Figure 3P. knowlesi isolates with the highest genomic coverage from Peninsular Malaysia (P137 and P050) present with genetic exchange events from the Mn-Pk sub-population. Peninsular isolate P137 was compared to DIM5 (top two panels) as a representative of the Mn-Pk cluster, and DIM6 (second row panels) of the Mf-Pk cluster; these isolates were selected based on sequencing quality and completeness, and an absence of evidence of multiplicity of infection. Isolate P050 was compared to the same isolates in the bottom 4 panels. On the top left panel each green dot represents a 50 kbp section of the DIM5 genome. Its position on the X-axis is defined by the average SNP π obtained by comparing its sequence in a pairwise manner to the same syntenic genome 50 kbp fragment in each isolate in the Mn-Pk cluster; in the Y-axis the average SNP π is compared to the same fragment of the Peninsular isolates. This average SNP π defines the similarity of each dot to the different clusters. The top most right panel represents the same data as the top left most panel with the P137 50 kbp fragments highlighted in purple for clarity. The same analysis was conducted in the second row of panels but using a Mf-Pk cluster isolate and the average SNP π to Mf-Pk as the X-axis. The dashed line represents the linear regression for the coloured dots in each plot, and the regions of interest were identified (in light green in the right panels) by finding the fragments of the Peninsular isolate genomes that presented low similarity to the Peninsular cluster and high similarity to either the Mn-Pk (green) or Mf-Pk (blue). This approach accounts for the highest residuals. After further filtering through the assessment of individual genes, we report the set of results in Supplementary Table 2.

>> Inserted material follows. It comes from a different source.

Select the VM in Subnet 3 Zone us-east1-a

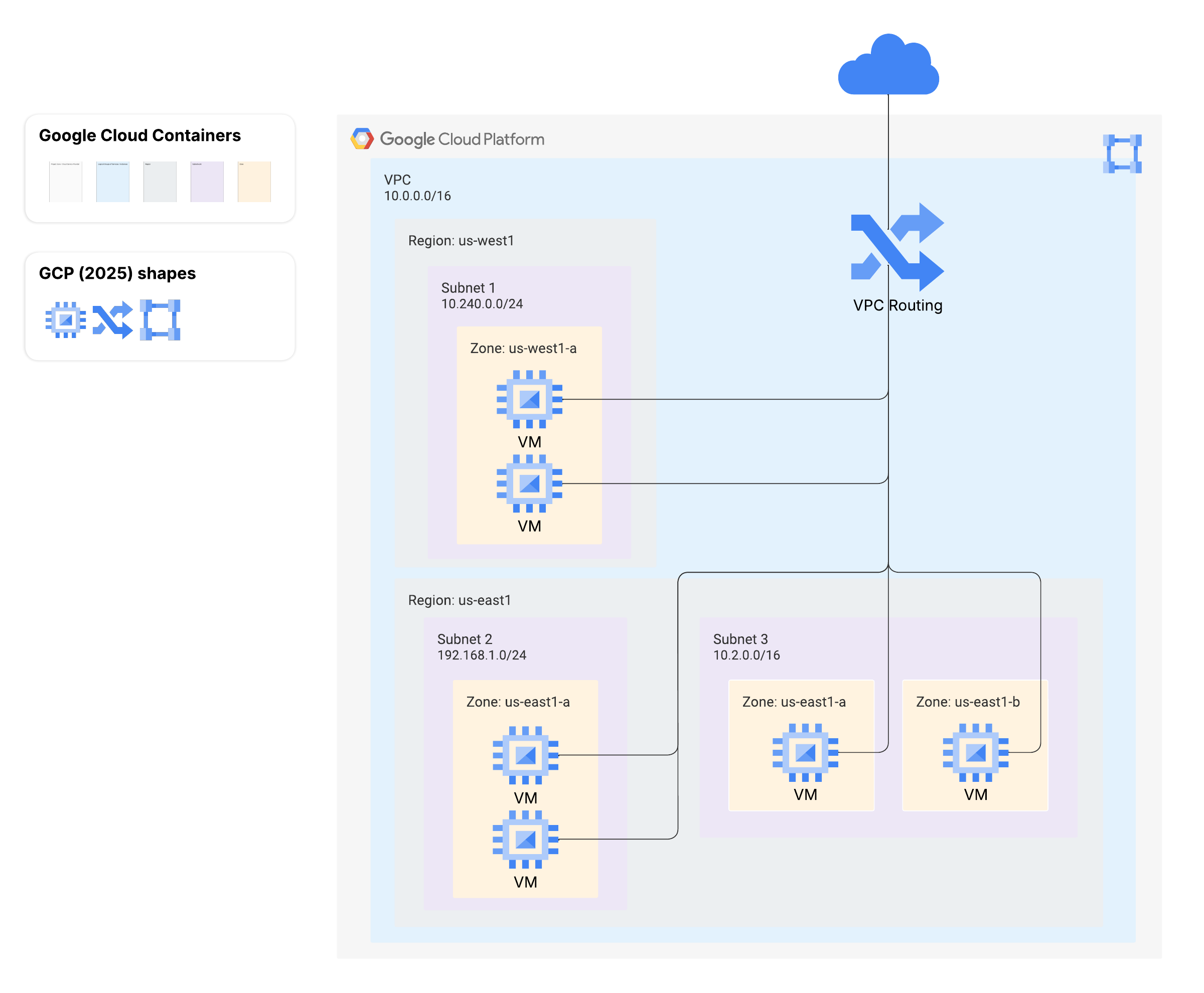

Figure 4Haplotype plot and neighbour-joining tree for three Duffy Binding Protein invasion genes ((A) DBPα, (B) DBPβ, (C) DBPγ) provides insights into the population dynamics of the different haplotypes. Only isolates with at least 30-fold coverage across the gene were used in each plot: 81 isolates for DBPα, 89 isolates for DBPβ and 70 isolates for DBPγ. A strong genetic divergence of the sequences from the different clusters was found for each of the 3 genes, and the Peninsular cluster had the highest diversity across all 3 genes (A–C). Red stars indicate isolates with differences in subpopulation clustering when compared to whole genome clustering, suggesting a genetic exchange. Bootstrapping was performed (n = 100) and all the nodes that split the relevant subpopulations and/or exchange events presented with a value greater than 84.
Figure 5Haplotype plots and neighbour-joining trees for two Normocyte Binding Protein invasion genes ((A) NBPXa, (B) NBPXb) provides insights into the population dynamics of the gene haplotypes. Only isolates with at least 30-fold coverage across the gene were used in each plot: 88 isolates for NBPXa and 90 isolates for NBPXb. Red stars indicate isolates with differences in subpopulation clustering when compared to whole genome clustering, suggesting a genetic exchange. For the NBPXa gene (A), evidence of strong genetic divergence of the sequences from the different clusters was found. However, the NBPXb gene (B, right) presented a fairly distinct pattern of diversity. The clusters have small genetic distances between themselves, making the separation between them less obvious. Bootstrapping was performed (n = 100) and all the nodes that split the relevant subpopulations and/or exchange events presented with a value greater than 82.